For example, in December 2018, the US Department of Homeland Security established the ICT SCRM working group, Japan in November 2020 established Supply Chain Cybersecurity Consortium, and Taiwan also established a SEMI Taiwan Semiconductor Cybersecurity Committee in 2021 to facilitate information sharing and provide regulations and best practices to private industry.
2. Establish Control with OT Zero Trust in Asset Life Cycle Protection
The goal of the OT zero trust approach is to eliminate all threats, whether they originate from inside or outside the network. The central principle is that it is not safe to trust anything inside or outside the OT environment – including stakeholders, the network, or assets – without first conducting identification and classification. Many global leaders in semiconductors use the asset life cycle architecture together with OT zero trust to plan and deploy cyber defenses for semiconductor work sites. They’ve found OT zero trust to be an effective as a strategy for mediating and adding defensive underpinnings to the asset planning phase, where improving long- and short-term cyber defensive outcomes is critical.
a. Onboarding
Before an asset is shipped to a foundry, suppliers should scan each asset to create a record of OT health that proves the equipment is malware-free. In the past, attackers have launched large-scale attacks and exploited the supply chain by compromising assets prior to shipment. Similar to going through each country’s customs on either side of an international flight, both the supplier and the asset owner must keep a record as they independently confirm device safety and security for themselves on their own side of the transaction.
b. Staging
During the staging phase, prepare assets by patching vulnerabilities and shutting down non-essential services such as system applications, permissions, ports, and user accounts, thereby reducing the opportunity for attackers to gain access to mission-critical computers in a device. We can achieve the goal in different system layers by following examples, including but not limed to:
Using malware protection to enhance the system's immunity
Removing all superfluous services and software
Disabling high risk network protocols and unnecessary network ports
Controlling for and limiting user privileges and access
Disabling USB ports at boot
c. Production
As mentioned in the first chapter, asset users usually face the problem of managing legacy assets, where they need to ensure uninterrupted production and operational resilience. In this case, network segmentation prevents system vulnerabilities from turning into large-scale disasters. For example, different parts of a computer network or network area are separated by firewalls, switches, and routers to reduce malware cross-infection. The benefits of the protection stage are avoiding a wide range of network attacks, improved access control for external and internal network security, and better analytics around network monitoring.
d. Maintenance
From the moment an asset is put into its intended production use, it begins to age and depreciate, and regular maintenance begins. Not only repairs, but also ongoing software configuration changes, system upgrades, and security updates to keep assets in sync with the changing factory field. Sometimes this is also necessary in order to maintain compliance with company security policies.

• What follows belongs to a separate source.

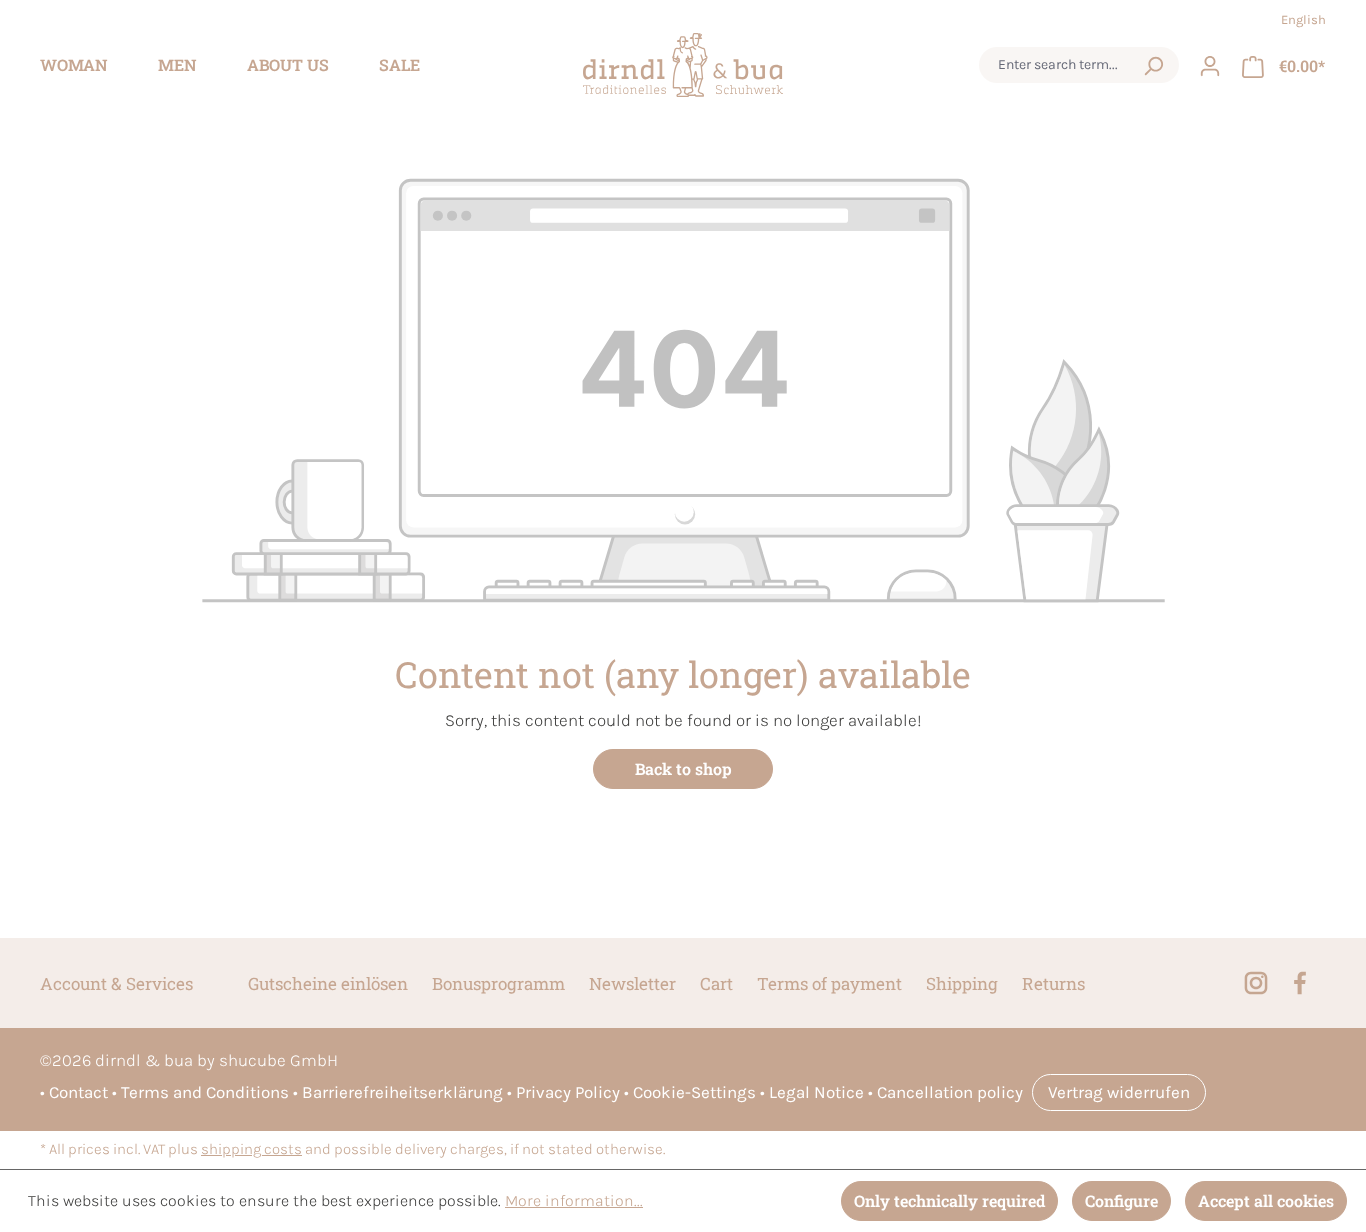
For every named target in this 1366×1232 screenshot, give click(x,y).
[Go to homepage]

3. Build Software Assurance into Supply Chain Management
Today's software development relies on a complex software supply chain ecosystem (including open source software). From the Log4j incident, we know potentially devastating vulnerabilities may exist in open source. Once the vulnerable open source code is broadly applied within an industry, then there is a potential for far-reaching impact within that industry. Moreover, the SolarWinds incident shows the importance of establishing a secure software development process. To build a secure and trustworthy software supply chain, companies should encourage suppliers to deploy the following software assurances [7]:
a. Integrate cybersecurity into automated software development workflows
To avoid the extra cost of after-the-fact patching, it is necessary to perform efficient system security testing in the development process. However, the key to success depends on agile development methods and DevSecOps, Software security testing needs to be automated into development workflows and maximize automated detection capabilities, including threat modeling, static code analysis, dynamic code analysis, software composition analysis, manual code review, and penetration testing.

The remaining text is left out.